The Court in Apollo was faced with a property subrogation action arising from a fire at the insured residence. Suit was filed by the owner’s insurance carrier against a contractor who was hired to refinish the floors. It was alleged the defendant contractor caused the fire by improper disposal of materials, which presumably led to spontaneous combustion. The defendant then attempted to file a third-party complaint against the owner of the property for its own alleged negligence contributing to the fire. Because the owner was an LLC, the defendant contractor sought to name the company along with its individual members—perhaps slyly trying to circumvent its inability to name the plaintiff’s insured directly.
Fortunately, the District Court saw through this and refused to allow leave to file the third party claims. The Court recognized that allowing an insured to be named as a defendant was futile and served no purpose since any defense the contractor had against the owners could be asserted against the carrier. Likewise, the Court acknowledged the carrier could not seek recovery against its own insured and there could be no joint liability between the defendant contractor and the insured.

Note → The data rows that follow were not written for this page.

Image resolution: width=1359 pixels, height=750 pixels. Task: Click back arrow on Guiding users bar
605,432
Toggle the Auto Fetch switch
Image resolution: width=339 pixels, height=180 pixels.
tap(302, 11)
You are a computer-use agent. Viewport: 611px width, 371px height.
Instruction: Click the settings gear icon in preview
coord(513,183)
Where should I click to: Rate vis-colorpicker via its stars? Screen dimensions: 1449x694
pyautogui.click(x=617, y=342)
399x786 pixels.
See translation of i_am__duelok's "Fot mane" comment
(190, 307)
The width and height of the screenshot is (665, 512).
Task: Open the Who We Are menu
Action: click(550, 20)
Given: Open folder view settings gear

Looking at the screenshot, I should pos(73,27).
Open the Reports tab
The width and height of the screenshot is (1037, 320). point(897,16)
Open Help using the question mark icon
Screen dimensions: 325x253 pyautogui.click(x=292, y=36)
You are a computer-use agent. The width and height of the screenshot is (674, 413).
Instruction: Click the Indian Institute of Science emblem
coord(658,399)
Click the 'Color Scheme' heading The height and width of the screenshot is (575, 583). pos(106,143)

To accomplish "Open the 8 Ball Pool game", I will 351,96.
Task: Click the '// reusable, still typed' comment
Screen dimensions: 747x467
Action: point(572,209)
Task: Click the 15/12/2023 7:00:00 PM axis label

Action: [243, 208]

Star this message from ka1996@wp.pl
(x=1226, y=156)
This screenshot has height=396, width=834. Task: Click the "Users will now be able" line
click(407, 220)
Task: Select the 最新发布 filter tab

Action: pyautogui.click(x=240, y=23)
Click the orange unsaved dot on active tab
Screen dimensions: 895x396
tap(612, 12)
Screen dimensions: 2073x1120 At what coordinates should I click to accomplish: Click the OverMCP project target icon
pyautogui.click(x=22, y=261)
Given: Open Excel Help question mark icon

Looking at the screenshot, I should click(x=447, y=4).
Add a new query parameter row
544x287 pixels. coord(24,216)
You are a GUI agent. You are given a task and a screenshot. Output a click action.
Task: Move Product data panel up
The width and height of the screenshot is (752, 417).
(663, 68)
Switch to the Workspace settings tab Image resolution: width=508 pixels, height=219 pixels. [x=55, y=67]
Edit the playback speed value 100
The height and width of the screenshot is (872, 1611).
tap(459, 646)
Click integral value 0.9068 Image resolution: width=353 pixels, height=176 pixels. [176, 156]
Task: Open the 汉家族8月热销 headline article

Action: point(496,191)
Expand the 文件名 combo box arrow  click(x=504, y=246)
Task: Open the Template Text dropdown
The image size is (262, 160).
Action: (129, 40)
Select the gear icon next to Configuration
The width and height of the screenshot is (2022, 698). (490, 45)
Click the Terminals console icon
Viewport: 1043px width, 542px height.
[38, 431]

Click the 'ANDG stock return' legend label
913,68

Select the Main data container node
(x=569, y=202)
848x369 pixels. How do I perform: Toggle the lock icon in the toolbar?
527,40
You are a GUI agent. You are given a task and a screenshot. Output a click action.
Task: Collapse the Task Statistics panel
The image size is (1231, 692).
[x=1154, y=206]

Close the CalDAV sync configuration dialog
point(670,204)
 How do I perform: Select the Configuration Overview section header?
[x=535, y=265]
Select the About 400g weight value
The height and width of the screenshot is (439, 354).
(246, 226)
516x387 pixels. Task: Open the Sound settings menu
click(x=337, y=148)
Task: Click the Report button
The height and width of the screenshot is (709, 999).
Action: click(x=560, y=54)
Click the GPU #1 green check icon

In an effort to sidestep these principles of subrogation law, the defendant contractor argued the carrier “repudiated” it’s connection to the insured because subrogation counsel (1) did not represent the owner at deposition; and (2) did not facilitate discovery demands to the owner. The Court rejected this as well, stating “The Court finds no merit in Defendant’s arguments. Defendant has provided no case law, court rule, or statute establishing an insurance company-litigant’s attorney has an obligation to represent the insurer’s subrogor, let alone a responsibility to accept discovery requests on the non-party insured’s behalf.” In other words, the Court properly held that a subrogating carrier has no obligation to undertake discovery responsibilities for an insured who is not party to the litigation, and failure to do so does not alter the prohibition against adding an insured as a third-party defendant.
The contractor’s attempts to name the individual members of the insured LLC was similarly rejected. There was no showing that the corporate veil should have been pierced or that the LLC had any claims that could arise against its individual members. Because there was no reason to ignore basic principles of business law, the third-party claims against the members was similarly disallowed.
Apollo reaffirms what should be well recognized by subrogation professionals: an insured cannot be named as a third-party defendant. To the extent the insured caused or contributed to the underlying damage, a defendant is free to make those arguments directly against the carrier who has “stepped into the shoes” of its insured.